Tras el ataque del 3E, Fuerte Tiuna nunca olvidó y no perdonará a María Corina
Después del 3E, Fuerte Tiuna se blindó con miedo y control
El 3 de enero no fue un día cualquiera. Tras el ataque en Fuerte Tiuna, seis alcabalas blindaron el acceso a la instalación militar. El temor se instaló como escudo para evitar otro posible asalto norteamericano que sembrara caos y desestabilización.
Los civiles aún recuerdan las explosiones y el ruido de helicópteros, mientras que la ansiedad y el estrés se dispararon entre quienes habitan las urbanizaciones internas. Solo los militares en activo mantienen la postura de defensa, aunque Nicolás Maduro y Cilia Flores enfrentan cargos por narcoterrorismo en tribunales estadounidenses.
¿Qué cambió realmente?
El episodio mostró una vulnerabilidad inédita en las Fuerzas Armadas y un Estado que no controla completamente su territorio. El temor a un segundo ataque norteamericano expone la fragilidad táctica y política interna.
Pero hay algo más profundo: una línea roja no escrita ahora divide a los militares. Los fallecidos aquel día se convirtieron en un referente emocional y político; un peso para cualquier opositor que pretenda tomar el mando.
Lo que viene: un pulso abierto con la oposición
En la última tertulia en Fuerte Tiuna, soldados y civiles retirados dejaron claro que María Corina Machado, líder opositora, tiene trabas insalvables para ser aceptada dentro de la Fuerza Armada.
- Los muertos del 3E no serán olvidados ni perdonados.
- Su imagen como comandante en jefe no figurará en los patios militares.
- La Casa Blanca y el Departamento de Estado conocen y respetan ese rechazo porque limita maniobras políticas.
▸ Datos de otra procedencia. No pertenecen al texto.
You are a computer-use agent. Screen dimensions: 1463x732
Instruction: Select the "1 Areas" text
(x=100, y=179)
La discusión sobre la postura a seguir frente a los Estados Unidos divide las filas internas: algunos demandan independencia soberana, otros prefieren alinearse con Washington. Pero el consenso es claro: la memoria histórica del ataque es un obstáculo real para cualquier liderazgo opositor en el mando militar.
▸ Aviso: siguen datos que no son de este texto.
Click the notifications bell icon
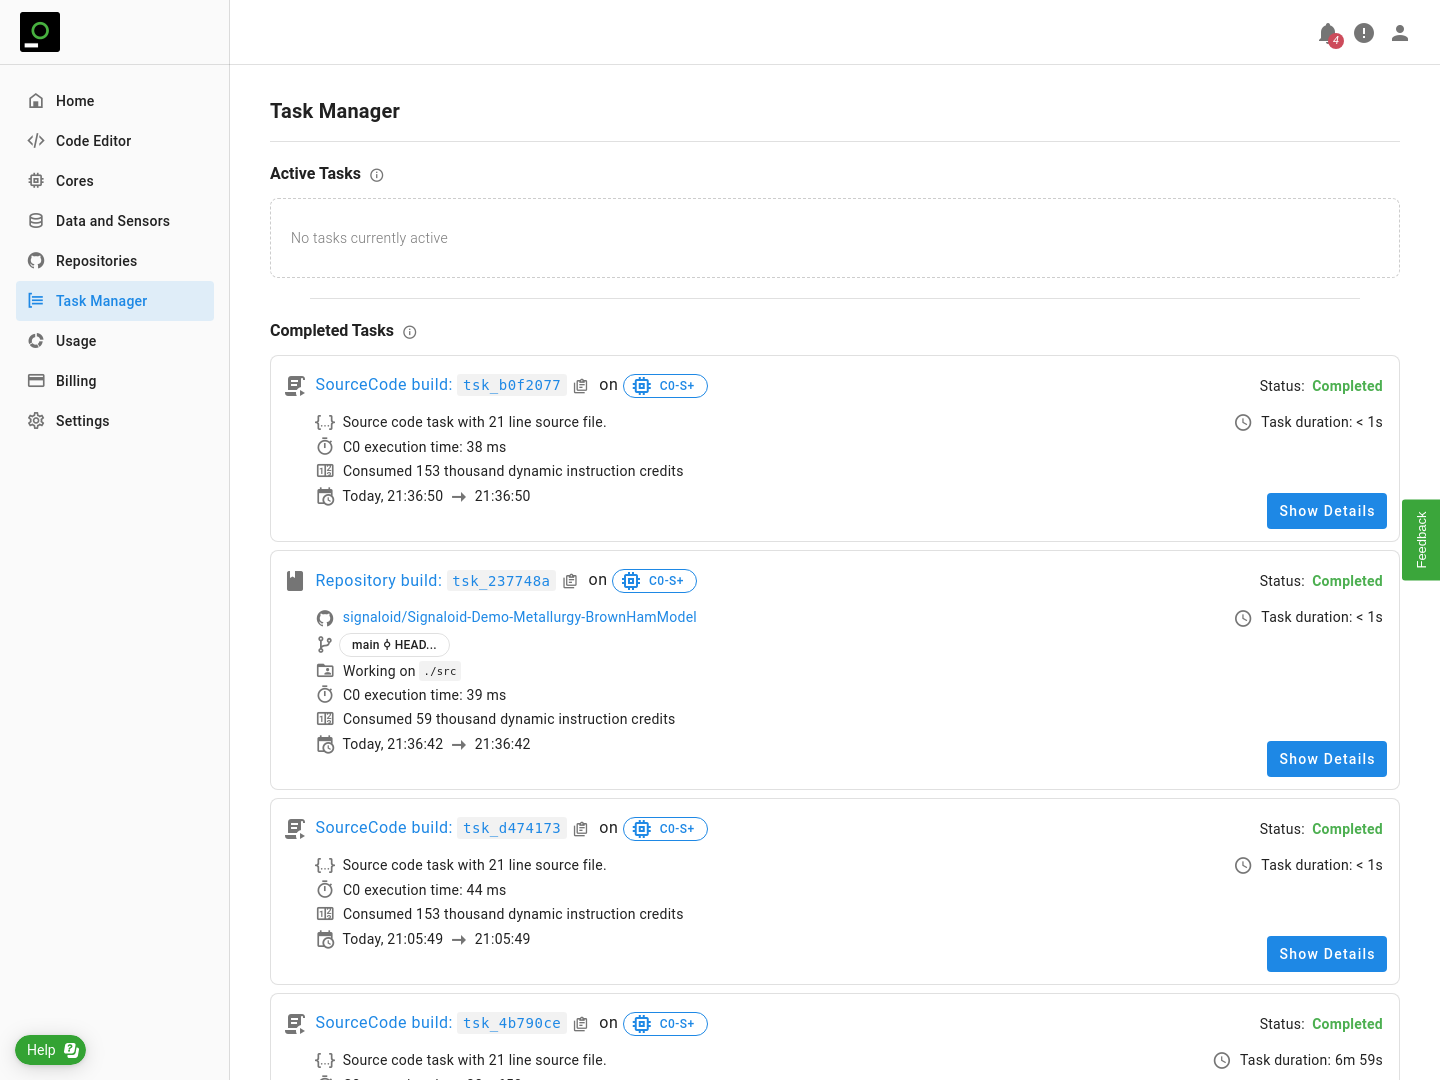 (1328, 34)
Fuerte Tiuna no solo es un cuartel, es una trinchera emocional y política
El poder en esa instalación es tan simbólico como estratégico. Las anécdotas de sus oficiales y sus mascotas reflejan la realidad: el control, la territorialidad y el dominio no se ceden con facilidad, ni siquiera en detalles mínimos como los perros que allí habitan.
El general responsable bromea con agregar una tercera mascota al trío actual, una alusión velada a la politización del espacio y el control absoluto dentro de sus dominios.
El mensaje es claro y firme:
La Fuerza Armada que resistió el ataque del 3E defiende no solo su territorio físico, sino su narrativa histórica. No habrá lugar ni perdón para quien represente ese trauma político y militar en las filas ni en el futuro Gobierno.